Crystal

A Crystal Session

Crystal is a question answering application which I built as my capstone project at PSUT. She It can parse natural language sentences, recognize word senses and make logical inferences. It's not domain-specific, so vocabulary coverage is quite good. Grammar coverage, on the other hand, is fairly basic. Probably the biggest glaring hole is the complete lack of support for adverbs, although there are plenty of smaller flaws (numbers, proper support for plurals, etc.).

The workflow is pretty simple. The user can tell Crystal facts in the form of declarative sentences, including conditionals and compound statements, and it will incrementally build up a context and check every new statement against it, resolving anaphora (pronouns) and presuppositions (definite NPs). At any point in the interaction, the user can ask Crystal subject or object questions which will be answered (if possible) based on the context.

Implementation

The program is written in Python and uses the NLTK chart parser with a VerbNet-based unification grammar for parsing, DRT techniques for converting parse trees into semantic representations, a vocabulary derived from WordNet® and VerbNet semantic limitations for word senses, and finally an inference system powered by the Prover9/Mace4 theorem prover and model builder.

When I started working on Crystal, I had never touched NLP, so the experience has taught me a lot about parsing, linguistics, semantics and logical inference.

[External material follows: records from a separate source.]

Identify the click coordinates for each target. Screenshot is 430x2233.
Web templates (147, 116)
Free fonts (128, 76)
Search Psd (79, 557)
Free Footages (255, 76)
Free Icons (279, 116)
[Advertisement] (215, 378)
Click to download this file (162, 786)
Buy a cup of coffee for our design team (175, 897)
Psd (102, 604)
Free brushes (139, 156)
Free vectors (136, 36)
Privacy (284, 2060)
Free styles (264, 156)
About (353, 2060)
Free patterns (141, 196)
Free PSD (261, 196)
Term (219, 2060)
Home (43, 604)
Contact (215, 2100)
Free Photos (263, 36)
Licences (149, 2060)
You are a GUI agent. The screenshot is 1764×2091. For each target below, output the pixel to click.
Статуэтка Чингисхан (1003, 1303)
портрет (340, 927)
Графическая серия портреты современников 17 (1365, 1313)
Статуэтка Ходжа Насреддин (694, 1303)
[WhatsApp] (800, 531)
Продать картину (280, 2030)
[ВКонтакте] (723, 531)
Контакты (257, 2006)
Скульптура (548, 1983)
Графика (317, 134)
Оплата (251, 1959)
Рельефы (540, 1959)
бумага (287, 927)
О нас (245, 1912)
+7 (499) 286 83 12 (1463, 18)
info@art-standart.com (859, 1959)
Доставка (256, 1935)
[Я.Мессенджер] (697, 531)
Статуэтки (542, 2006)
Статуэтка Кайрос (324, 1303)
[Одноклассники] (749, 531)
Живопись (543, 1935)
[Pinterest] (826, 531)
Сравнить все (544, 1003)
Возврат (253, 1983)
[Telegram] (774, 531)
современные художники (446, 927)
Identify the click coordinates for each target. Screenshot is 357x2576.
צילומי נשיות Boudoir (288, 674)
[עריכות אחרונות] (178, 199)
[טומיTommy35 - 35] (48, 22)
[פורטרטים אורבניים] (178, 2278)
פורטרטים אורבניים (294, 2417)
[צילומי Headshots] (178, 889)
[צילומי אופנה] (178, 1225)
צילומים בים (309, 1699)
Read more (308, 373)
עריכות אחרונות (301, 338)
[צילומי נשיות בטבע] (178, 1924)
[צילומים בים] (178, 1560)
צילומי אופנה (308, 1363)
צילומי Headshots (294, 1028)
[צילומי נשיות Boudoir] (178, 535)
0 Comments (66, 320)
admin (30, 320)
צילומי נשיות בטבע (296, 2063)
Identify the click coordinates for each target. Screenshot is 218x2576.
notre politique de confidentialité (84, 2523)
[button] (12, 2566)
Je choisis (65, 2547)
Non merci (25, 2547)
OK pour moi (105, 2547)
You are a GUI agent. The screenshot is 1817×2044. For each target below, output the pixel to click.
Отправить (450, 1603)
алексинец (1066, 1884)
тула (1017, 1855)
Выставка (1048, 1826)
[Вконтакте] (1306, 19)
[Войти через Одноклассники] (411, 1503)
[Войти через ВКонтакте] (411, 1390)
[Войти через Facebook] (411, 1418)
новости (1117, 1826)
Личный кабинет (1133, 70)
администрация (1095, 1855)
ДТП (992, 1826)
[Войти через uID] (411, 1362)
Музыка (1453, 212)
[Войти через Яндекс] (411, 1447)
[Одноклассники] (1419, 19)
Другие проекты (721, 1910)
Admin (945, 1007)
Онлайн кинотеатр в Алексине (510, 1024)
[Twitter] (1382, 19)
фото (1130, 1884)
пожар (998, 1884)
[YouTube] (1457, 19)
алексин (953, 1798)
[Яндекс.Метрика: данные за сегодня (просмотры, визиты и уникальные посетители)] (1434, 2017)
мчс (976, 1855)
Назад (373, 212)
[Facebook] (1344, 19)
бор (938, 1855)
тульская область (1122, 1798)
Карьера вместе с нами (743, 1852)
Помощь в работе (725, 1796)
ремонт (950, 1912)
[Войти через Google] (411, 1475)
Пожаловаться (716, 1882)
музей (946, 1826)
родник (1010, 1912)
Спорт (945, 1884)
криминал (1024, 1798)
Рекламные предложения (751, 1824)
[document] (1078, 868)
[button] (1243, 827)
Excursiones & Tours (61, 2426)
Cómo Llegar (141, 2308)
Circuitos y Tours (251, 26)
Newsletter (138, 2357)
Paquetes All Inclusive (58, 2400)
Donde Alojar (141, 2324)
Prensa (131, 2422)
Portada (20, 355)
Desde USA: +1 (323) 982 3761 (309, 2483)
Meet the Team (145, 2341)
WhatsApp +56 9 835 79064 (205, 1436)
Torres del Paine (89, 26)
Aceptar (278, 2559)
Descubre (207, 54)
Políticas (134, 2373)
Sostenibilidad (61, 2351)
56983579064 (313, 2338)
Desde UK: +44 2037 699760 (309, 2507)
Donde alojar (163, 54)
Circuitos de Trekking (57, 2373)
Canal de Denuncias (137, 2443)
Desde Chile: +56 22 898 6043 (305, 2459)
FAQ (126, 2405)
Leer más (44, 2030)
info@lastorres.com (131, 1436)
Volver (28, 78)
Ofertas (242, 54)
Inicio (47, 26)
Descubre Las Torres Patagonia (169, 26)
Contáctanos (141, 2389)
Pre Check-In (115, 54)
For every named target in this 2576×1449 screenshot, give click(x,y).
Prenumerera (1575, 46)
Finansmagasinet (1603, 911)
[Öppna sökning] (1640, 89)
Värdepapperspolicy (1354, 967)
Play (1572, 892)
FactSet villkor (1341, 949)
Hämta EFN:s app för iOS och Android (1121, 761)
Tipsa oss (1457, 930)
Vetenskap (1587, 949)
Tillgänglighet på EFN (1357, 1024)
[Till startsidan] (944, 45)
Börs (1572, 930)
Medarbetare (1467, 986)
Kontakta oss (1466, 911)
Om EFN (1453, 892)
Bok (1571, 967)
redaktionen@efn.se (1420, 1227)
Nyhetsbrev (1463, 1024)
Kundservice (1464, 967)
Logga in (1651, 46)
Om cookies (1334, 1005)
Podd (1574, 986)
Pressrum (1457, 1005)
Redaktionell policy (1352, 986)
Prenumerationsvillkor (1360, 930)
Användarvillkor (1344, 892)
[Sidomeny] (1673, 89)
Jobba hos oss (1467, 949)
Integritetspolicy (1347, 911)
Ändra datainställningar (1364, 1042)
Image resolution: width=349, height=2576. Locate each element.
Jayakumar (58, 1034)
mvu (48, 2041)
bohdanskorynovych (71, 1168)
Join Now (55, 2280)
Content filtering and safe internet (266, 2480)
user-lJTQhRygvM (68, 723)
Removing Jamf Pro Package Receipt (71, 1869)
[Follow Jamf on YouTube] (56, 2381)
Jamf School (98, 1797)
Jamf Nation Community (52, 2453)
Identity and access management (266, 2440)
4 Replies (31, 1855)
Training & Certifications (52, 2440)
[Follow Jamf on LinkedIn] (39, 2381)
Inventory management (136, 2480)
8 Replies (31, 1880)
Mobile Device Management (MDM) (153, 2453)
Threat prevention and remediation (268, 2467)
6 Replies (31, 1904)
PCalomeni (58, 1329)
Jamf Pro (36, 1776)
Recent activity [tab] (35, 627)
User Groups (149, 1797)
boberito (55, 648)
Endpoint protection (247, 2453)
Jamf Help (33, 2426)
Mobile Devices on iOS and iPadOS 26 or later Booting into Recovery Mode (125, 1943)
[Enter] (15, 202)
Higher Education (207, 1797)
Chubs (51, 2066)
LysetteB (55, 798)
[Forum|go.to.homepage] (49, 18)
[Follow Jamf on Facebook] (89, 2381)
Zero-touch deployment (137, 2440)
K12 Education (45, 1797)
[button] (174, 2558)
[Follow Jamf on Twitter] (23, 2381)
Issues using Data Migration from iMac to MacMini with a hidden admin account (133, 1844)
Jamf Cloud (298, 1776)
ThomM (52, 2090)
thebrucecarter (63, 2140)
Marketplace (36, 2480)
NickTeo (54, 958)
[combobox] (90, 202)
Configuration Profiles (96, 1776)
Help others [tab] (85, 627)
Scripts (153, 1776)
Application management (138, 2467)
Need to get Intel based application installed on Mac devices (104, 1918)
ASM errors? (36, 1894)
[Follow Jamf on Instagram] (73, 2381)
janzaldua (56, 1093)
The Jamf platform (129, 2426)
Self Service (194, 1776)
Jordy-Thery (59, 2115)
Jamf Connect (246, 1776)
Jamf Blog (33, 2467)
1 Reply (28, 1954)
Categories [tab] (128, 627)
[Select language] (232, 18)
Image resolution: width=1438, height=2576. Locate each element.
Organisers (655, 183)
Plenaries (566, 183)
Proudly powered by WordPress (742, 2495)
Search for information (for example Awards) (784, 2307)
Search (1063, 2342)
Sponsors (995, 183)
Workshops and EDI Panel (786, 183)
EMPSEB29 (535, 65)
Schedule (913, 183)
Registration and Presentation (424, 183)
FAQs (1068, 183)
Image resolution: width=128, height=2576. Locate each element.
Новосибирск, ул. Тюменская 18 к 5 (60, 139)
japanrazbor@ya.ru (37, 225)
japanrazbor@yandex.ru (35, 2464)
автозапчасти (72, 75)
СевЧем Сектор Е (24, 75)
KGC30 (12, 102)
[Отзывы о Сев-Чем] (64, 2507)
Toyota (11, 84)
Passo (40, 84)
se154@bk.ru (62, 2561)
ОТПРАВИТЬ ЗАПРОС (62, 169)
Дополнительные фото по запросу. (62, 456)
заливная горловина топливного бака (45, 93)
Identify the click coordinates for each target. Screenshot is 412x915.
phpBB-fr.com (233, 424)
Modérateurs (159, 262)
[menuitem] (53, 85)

Of course, this also means that the code is riddled with algorithms, techniques and design decisions that will cause many a facepalm to most linguists, NLP practitioners and even software engineers, for which I apologize in advance. This state of affairs is exacerbated by the fact that the whole project, from inception to completion took about two months of part-time work from a single developer whose goals did not include maintainability.

The performance of the system is pretty abysmal, taking about a second or two per sentence for simple sentences on a midrange PC, 5-10 seconds for complex or highly ambiguous sentences and up to several minutes in degenerate cases. The bottlenecks are mostly fixable, but since the system was never meant to be more than a proof of concept, I do not plan to ever fix them properly. Memory usage is similarly ugly, at about 800MB when the full WordNet vocabulary is loaded. Rewriting the NLTK parser in C/C++ should reduce that by an order of magnitude.

Sample Sessions

The original project demo included a number of sessions which showcase particularly interesting features of Crystal. Keep in mind that these were hand-picked, so while none of them are scripted, they still represent the best cases. The average experience with Crystal's understanding will not be as impressive.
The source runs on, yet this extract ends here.